Excerpt to read
**********

The Illusions of David Miliband

Politics is in flux and everything is up in the air, but the shifts and winding patterns of the last few years have nevertheless established two eternal truths. Back bench Tories talking a good rebellion but tripping over themselves to capitulate is one of them. And the other is the studied refusal of what was the establishment centre left to reconcile themselves with Jeremy Corbyn's leadership of the Labour Party. And lo as Westminster has broken up for the Christmas hols and the immediate pressure of the government's shambles dissipates, filling the void comes an avalanche of whingeing and belly aching about, you guessed it, Jeremy Corbyn.

Complementing my warm desire for a slap up dinner and a mince pie this morning was the wisdom of one David Miliband. You'll remember him, the former cabinet minister once touted as the heir to Blair, but dithered and was seen to be dithering over a coup against the blessed Gordon Brown. The man, we were told, who would have won us the 2015 general election - even though he spectacularly failed to win a leadership contest stacked in his favour, and that Labour's contact rate in his own South Shields constituency stood at an impressive 0.5% after departing office. You see, the legend of David Miliband is entirely fictional. Apart from his Macron-levels of arrogance there was nothing to commend him, and his reputation is a phantasm of wish fulfillment concocted by others. An exercise, if you will, in centrist fantasising.

**********

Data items
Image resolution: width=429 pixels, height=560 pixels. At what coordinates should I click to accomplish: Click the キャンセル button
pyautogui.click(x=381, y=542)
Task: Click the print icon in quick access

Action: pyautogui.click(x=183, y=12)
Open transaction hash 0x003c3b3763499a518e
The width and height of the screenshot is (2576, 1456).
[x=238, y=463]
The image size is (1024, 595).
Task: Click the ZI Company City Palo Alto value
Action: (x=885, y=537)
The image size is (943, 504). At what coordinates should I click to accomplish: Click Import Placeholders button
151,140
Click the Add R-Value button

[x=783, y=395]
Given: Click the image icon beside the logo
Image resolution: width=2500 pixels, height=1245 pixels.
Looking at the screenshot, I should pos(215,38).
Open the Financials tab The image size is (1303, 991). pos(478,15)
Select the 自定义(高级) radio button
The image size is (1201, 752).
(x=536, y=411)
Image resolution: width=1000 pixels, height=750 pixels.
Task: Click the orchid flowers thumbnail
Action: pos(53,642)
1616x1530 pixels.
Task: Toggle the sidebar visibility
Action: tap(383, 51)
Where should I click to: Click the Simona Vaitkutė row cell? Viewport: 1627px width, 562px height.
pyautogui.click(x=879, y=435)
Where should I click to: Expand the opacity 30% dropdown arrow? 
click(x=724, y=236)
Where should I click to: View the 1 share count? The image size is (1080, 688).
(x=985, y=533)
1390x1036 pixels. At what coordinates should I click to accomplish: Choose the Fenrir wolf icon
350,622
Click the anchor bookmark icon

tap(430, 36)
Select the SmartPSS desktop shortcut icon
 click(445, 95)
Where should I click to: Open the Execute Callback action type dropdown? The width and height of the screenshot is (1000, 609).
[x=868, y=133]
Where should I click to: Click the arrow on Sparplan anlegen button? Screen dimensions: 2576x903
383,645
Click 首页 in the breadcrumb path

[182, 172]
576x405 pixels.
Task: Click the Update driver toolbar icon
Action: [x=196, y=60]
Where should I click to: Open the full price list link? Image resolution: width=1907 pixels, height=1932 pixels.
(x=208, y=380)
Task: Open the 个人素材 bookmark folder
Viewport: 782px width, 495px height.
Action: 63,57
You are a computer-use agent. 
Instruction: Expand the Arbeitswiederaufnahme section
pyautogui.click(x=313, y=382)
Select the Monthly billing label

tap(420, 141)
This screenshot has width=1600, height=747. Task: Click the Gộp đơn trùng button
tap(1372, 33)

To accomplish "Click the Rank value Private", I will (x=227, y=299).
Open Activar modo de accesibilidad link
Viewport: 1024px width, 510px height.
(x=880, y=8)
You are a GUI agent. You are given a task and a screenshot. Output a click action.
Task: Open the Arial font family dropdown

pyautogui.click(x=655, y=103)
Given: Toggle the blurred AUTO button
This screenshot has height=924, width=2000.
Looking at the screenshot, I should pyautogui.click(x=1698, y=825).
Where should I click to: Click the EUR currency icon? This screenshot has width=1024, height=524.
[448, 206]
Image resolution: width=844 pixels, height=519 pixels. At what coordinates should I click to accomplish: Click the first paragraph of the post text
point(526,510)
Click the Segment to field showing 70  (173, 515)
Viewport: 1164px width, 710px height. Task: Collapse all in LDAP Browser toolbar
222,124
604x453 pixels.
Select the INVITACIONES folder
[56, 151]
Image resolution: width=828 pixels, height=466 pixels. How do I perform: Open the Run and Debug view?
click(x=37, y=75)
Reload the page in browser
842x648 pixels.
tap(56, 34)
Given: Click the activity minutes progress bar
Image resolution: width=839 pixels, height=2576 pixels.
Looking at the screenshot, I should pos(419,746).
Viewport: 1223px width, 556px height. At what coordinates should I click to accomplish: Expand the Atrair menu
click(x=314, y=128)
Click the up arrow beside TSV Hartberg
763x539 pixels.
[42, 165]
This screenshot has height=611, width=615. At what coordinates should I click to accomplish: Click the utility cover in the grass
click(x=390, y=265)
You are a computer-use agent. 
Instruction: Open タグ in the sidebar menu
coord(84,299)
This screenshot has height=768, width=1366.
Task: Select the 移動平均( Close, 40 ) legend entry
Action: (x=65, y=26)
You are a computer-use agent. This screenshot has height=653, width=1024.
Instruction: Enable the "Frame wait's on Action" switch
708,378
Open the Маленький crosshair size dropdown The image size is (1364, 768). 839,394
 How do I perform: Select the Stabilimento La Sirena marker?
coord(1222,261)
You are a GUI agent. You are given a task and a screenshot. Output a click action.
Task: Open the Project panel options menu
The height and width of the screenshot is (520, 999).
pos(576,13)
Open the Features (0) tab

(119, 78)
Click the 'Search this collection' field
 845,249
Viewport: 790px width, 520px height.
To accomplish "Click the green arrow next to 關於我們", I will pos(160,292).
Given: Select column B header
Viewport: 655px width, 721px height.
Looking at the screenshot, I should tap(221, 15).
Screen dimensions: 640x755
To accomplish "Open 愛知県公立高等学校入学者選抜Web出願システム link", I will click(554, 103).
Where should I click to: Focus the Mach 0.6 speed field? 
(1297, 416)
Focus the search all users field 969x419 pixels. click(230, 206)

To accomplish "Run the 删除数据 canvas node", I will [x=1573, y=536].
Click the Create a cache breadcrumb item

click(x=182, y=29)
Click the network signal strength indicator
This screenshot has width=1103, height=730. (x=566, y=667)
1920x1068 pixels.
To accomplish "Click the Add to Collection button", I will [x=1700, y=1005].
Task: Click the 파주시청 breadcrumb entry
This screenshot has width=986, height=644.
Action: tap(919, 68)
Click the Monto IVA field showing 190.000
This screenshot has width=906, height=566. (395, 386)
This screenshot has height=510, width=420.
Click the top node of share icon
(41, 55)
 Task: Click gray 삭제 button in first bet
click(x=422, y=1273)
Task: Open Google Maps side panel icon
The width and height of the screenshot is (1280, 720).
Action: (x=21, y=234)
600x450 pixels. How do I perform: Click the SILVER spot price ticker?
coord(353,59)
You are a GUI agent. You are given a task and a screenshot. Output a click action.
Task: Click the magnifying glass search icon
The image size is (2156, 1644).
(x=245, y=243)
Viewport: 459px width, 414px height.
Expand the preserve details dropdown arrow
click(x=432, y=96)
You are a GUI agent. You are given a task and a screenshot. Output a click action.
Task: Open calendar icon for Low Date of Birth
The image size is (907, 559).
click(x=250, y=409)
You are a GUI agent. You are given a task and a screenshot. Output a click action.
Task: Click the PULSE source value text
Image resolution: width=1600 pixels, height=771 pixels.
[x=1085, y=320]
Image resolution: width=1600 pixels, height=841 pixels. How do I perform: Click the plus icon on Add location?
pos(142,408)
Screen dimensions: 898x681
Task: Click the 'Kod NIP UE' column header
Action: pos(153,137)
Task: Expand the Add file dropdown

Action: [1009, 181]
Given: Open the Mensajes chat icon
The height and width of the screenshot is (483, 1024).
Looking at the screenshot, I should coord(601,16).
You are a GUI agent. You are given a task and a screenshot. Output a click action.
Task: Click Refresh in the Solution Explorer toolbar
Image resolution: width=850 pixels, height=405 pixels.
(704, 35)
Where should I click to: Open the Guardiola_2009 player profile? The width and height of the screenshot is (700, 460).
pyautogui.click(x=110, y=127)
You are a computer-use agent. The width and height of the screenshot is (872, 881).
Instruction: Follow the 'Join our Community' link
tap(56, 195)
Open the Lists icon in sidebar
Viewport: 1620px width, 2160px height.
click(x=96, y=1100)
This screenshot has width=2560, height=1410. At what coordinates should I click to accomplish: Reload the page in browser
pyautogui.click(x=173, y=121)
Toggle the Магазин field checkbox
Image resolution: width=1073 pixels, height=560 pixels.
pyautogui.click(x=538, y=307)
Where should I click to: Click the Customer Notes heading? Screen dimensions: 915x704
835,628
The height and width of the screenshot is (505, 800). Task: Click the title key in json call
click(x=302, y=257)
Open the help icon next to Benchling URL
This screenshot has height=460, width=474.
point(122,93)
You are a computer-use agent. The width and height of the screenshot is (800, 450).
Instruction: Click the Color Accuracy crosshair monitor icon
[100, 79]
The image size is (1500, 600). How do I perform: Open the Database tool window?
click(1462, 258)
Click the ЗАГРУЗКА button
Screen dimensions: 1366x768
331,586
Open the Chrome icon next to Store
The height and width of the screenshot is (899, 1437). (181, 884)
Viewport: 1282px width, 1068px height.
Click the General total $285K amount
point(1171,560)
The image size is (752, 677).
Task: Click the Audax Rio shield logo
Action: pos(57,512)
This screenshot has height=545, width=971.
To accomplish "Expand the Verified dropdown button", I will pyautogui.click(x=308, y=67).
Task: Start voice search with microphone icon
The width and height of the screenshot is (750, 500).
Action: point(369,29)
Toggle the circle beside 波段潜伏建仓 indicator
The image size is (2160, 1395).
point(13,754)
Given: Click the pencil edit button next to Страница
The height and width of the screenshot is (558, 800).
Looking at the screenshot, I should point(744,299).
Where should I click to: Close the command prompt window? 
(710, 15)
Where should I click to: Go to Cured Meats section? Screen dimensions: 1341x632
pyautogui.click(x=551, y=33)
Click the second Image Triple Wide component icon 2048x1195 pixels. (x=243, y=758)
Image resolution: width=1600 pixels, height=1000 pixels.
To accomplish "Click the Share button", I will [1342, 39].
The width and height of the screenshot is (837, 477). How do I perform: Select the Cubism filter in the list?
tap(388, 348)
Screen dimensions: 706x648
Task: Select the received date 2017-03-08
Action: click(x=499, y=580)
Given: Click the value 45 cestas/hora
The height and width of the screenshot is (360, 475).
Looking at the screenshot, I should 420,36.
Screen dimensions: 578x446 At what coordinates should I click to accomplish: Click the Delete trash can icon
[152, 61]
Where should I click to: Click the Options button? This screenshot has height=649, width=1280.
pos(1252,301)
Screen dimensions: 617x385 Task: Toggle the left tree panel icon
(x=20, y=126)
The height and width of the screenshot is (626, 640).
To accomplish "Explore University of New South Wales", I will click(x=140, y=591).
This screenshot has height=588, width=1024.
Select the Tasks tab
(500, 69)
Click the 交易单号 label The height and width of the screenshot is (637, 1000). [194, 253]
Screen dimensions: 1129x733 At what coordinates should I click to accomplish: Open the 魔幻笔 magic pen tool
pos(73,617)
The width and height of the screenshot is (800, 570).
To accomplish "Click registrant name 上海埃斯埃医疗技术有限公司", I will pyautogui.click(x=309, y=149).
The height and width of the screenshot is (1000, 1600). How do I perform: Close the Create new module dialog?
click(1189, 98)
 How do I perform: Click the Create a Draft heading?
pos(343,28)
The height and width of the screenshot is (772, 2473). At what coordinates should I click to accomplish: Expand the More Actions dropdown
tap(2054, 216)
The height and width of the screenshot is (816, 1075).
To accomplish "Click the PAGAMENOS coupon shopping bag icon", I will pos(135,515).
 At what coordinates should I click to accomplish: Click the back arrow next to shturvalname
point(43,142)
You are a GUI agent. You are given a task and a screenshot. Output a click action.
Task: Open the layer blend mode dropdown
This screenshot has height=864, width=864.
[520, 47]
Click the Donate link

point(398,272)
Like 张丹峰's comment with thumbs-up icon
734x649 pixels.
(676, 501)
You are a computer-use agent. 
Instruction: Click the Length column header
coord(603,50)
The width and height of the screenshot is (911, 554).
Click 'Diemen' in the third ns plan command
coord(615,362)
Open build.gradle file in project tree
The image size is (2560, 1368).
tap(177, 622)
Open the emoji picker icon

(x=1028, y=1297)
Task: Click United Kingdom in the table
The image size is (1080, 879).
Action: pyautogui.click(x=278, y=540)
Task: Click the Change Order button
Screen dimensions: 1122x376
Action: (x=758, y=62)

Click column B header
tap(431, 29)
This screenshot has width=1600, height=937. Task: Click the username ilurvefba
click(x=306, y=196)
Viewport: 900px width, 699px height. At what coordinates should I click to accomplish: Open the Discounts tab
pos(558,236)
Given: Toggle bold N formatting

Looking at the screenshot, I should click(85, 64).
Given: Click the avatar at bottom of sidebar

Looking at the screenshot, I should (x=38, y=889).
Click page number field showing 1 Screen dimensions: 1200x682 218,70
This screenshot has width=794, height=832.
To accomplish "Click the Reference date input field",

**********

Your goal
Reproduce the whole article on David Miliband above word for word, from its title to its last sentence.

Output below
The Illusions of David Miliband

Politics is in flux and everything is up in the air, but the shifts and winding patterns of the last few years have nevertheless established two eternal truths. Back bench Tories talking a good rebellion but tripping over themselves to capitulate is one of them. And the other is the studied refusal of what was the establishment centre left to reconcile themselves with Jeremy Corbyn's leadership of the Labour Party. And lo as Westminster has broken up for the Christmas hols and the immediate pressure of the government's shambles dissipates, filling the void comes an avalanche of whingeing and belly aching about, you guessed it, Jeremy Corbyn.

Complementing my warm desire for a slap up dinner and a mince pie this morning was the wisdom of one David Miliband. You'll remember him, the former cabinet minister once touted as the heir to Blair, but dithered and was seen to be dithering over a coup against the blessed Gordon Brown. The man, we were told, who would have won us the 2015 general election - even though he spectacularly failed to win a leadership contest stacked in his favour, and that Labour's contact rate in his own South Shields constituency stood at an impressive 0.5% after departing office. You see, the legend of David Miliband is entirely fictional. Apart from his Macron-levels of arrogance there was nothing to commend him, and his reputation is a phantasm of wish fulfillment concocted by others. An exercise, if you will, in centrist fantasising.